Bild: Michael Bonvalot

Manchmal gibt es sogar noch ein kleines Ständchen dazu – dann werden Spenden gesammelt. Viele Menschen tun sich besonders schwer, den Kindern zu widerstehen. Und so wandern die Münzen und Scheine in die Sammelbüchsen. Doch viele Menschen werden vermutlich sehr überrascht sein, wohin diese Spenden fließen.

Bibelarbeit, Kirchenbau, politische Lobbyarbeit

Denn tatsächlich wandern enorme Spendensummen aus Österreich an Projekte, die viele Spender:innen wohl eher überraschen dürften: Unterstützt werden etwa die „Bibelarbeit“ in Afrika und Südamerika, der Bau von Kirchen oder die Tätigkeit von Bischofskonferenzen.

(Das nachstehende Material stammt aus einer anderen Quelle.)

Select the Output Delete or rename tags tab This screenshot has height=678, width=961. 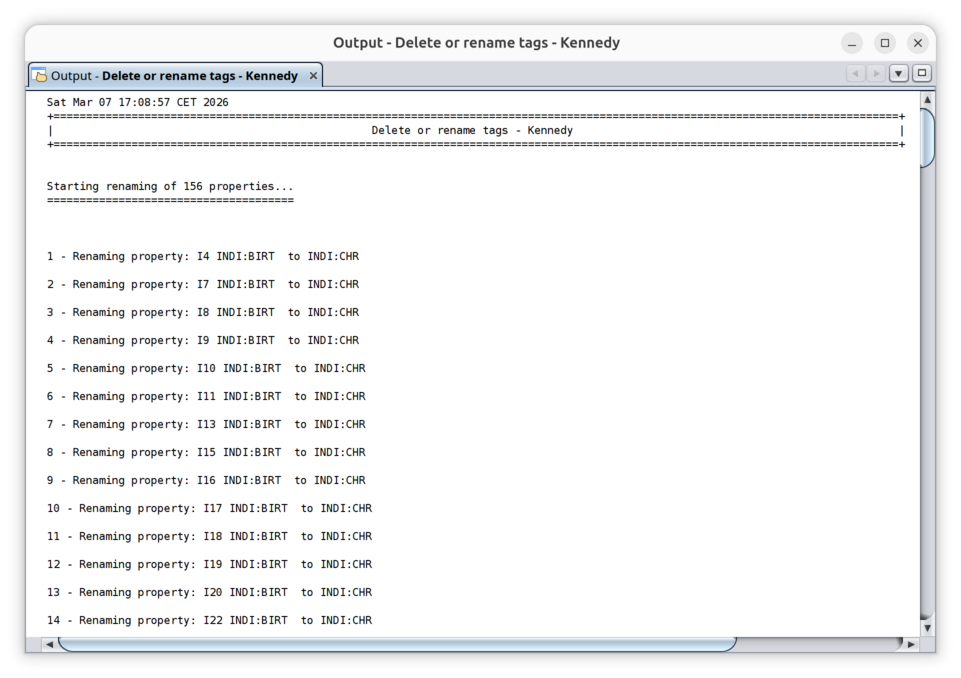pyautogui.click(x=174, y=76)
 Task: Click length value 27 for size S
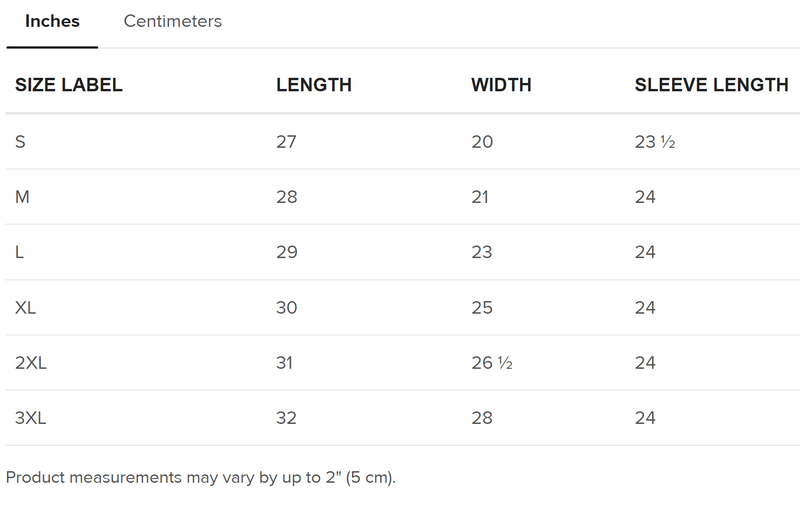(x=287, y=142)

Auszug aus der Projektliste 2022.

Weiteres Geld fließt für politische Lobbyarbeit der katholischen Kirche. Viel Geld gibt es auch für Ausbildungsprogramme für Priester und Schwestern („in geistlicher Begleitung und Leitung von Exerzitien“).

Mehr für Priester und Schwestern als für ganz Ghana

So dürfte die Ausbildung von Priestern, Schwestern und Lai:innen in Asien bei den Sternsing-Spenden der größte Einzelposten überhaupt sein. Dafür gab es zwischen 2016 und 2022 fast eine halbe Million Euro (wer es ganz genau wissen will: € 490.063) . Allein im Jahr 2022 wurden € 120.014 überwiesen. Es ist übrigens damit das einzige Projekt auf der gesamten Liste mit über € 100.000 Förderung.

Bild: Michael Bonvalot

Zum Vergleich: In das Schwerpunktland Ghana ging im gleichen Jahr für alle neun geförderten Projekte weniger Geld, dort waren es insgesamt nur € 116.417. Das alles geht aus den Projektlisten von 2016 bis 2022 hervor, die ich ausgewertet habe. Zahlen für 2023 sind nicht verfügbar.

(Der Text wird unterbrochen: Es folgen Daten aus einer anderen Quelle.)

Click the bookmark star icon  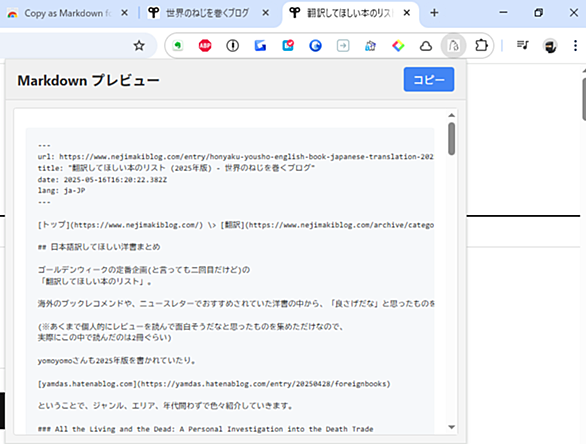(x=139, y=46)
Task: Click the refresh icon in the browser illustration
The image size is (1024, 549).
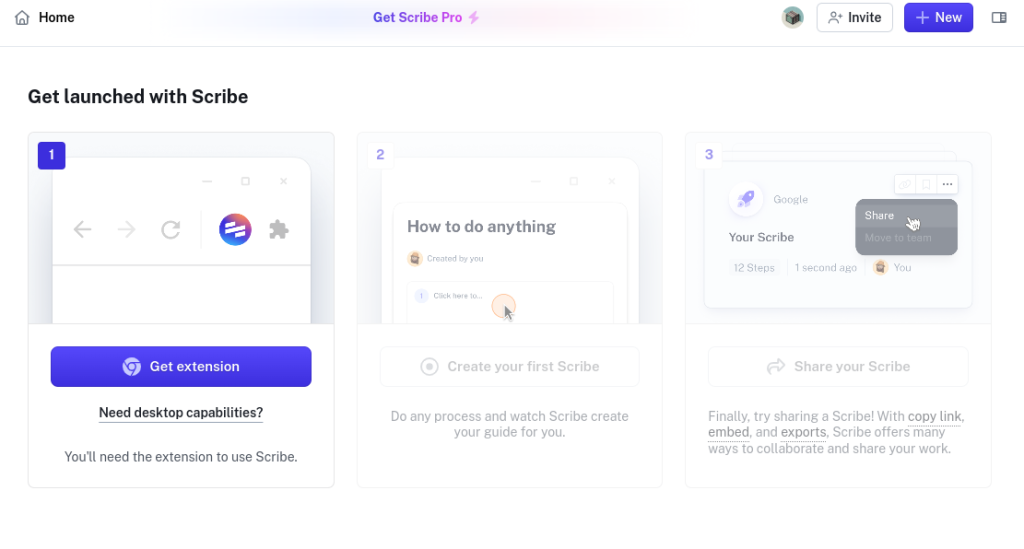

Geld für die Zeitung der Jesuiten

Ein weiterer Schwerpunkt liegt auf der Medienarbeit – und damit auf der Rekrutierung neuer Anhängerinnen. Allein die Jesuiten in Nicaragua erhielten für ihre Zeitung zwischen 2016 und 2022 rund € 90.000. Dass gerade die Jesuiten gefördert werden, kommt dabei doch überraschend. Immerhin soll der Orden selbst ein Milliardenvermögen halten, auch Papst Franziskus ist übrigens Mitglied.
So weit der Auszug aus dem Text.